2) J’aime bien le Défilé, mais je ne vais pas en mourir si je le rate de temps en temps (ce n’est pas comme si c’était toujours la même chose d’années en années).

3) Patrice Bart n’est pas forcément la personne la plus chère à mon cœur de tout l’Opéra.

Et voila où en était mes réflexions le 29 mars :

1) Et non, je n’avais pas eu le temps de voir la distribution Gilbert/Heymann/Martine, et c’est tout de même la plus brillante de cette série.

2) Oui, c’est vrai, le Défilé, c’est toujours pareil. Mais c’est tellement beau, pourquoi s’en priver ?

3) A force de rencontres et répétitions, je me suis attachée à Patrice Bart et à son immense connaissance de la danse.

4) Et surtout, d’entendre tout le monde en parler, et savoir que je n’y serais pas, ça m’énervait déjà (je suis faible).

Le 30 mars, me voila donc pleine d’espoir dans la file Pass Jeune. Espoir qui s’est concrétisé à 19h28, avec un troisième rang d’orchestre. Je me suis faite engueulée par le guichetier parce que j’étais contente, allez comprendre.

Le Défilé au troisième rang, je peux vous dire que je m’en suis mise pleins les mirettes. je voyais tout, les têtes, les lignes, les décors du Foyer au fond. Et j’ai beau faire ma blasée, dès que la musique de Berlioz démarre et que la petite puce se lève, la larmichette n’est pas bien loin.

La salle était pleine d’habitué-e-s. A l’applaudimètre, Agnès Letestu, et surtout Dorothée Gilbert, ont remporté le match côté femmes. Chez les hommes, José Martinez a reçu une véritable ovation. Petite pensée pour ce qui est a priori son dernier Défilé. Nicolas Le Riche a aussi eu les faveurs du public.

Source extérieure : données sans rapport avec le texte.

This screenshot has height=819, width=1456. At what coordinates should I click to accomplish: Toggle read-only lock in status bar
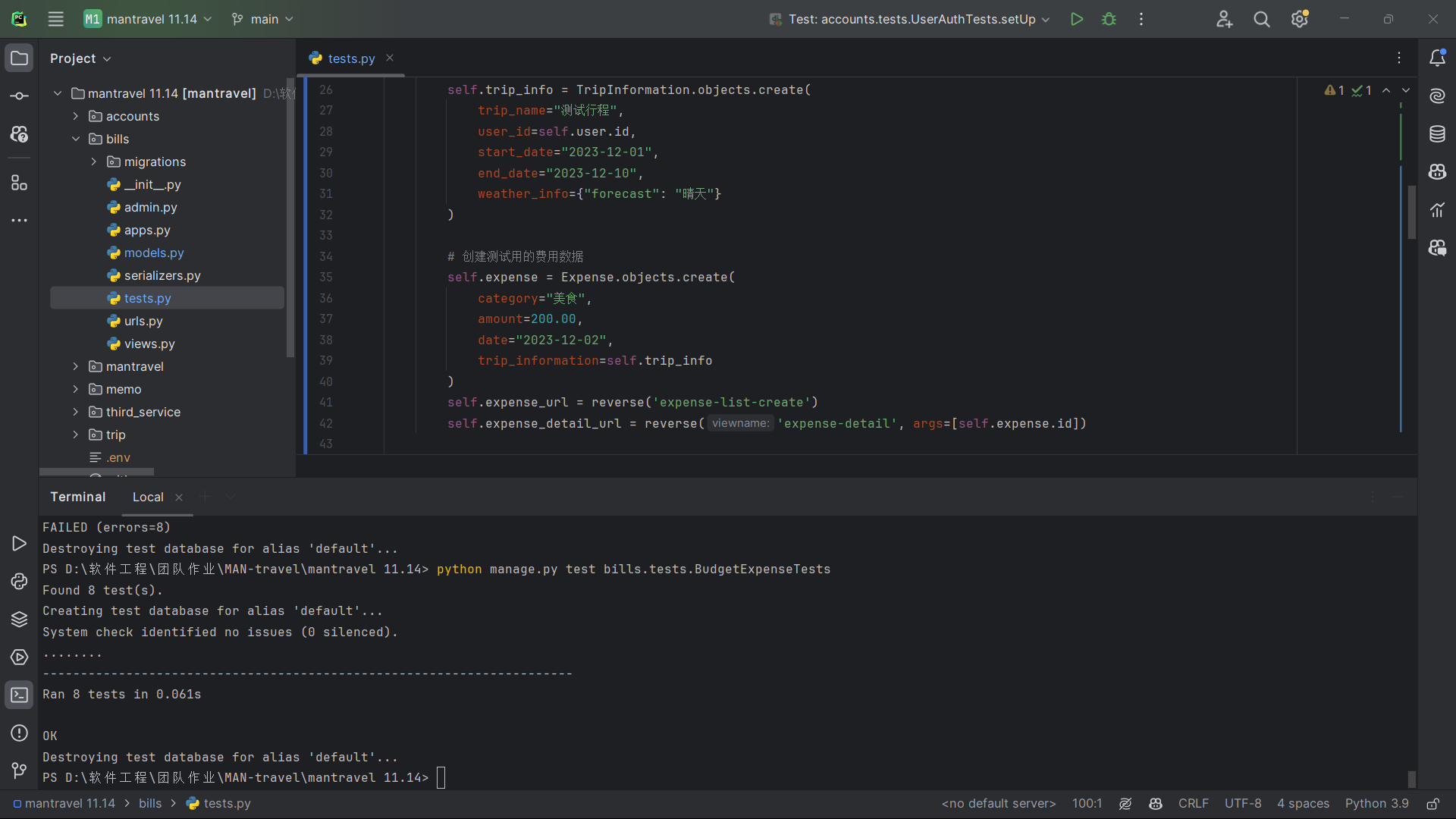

Et puis il y a eu Patrice Bart. Seul, en costume, il est descendu du Foyer jusqu’au bord de scène. Il y a 54 ans, il était à la place de ces gamins sagement agenouillés au centre, puis aligné sur les côtés dans le corps de ballet, puis sur la lignes des étoiles, avant d’être en coulisses en de crier sur ceux et celles qui n’étaient pas en ligne. Puis hier soir, dernière descente, derniers pas sur scène. 10 minutes d’applaudissement sans discontinuer.

Après 20 minutes pour se remettre de ses émotions, place à Coppélia. Avec une reine : Dorothée Gilbert. La danseuse étoile n’a jamais aussi bien portée son titre, elle était éblouissante et irrésistible. Une technique virevoltante, un rayonnement sur scène, un vrai jeu d’actrice. Mais que demander de plus ? J’ai déjà hâte de sa Juliette.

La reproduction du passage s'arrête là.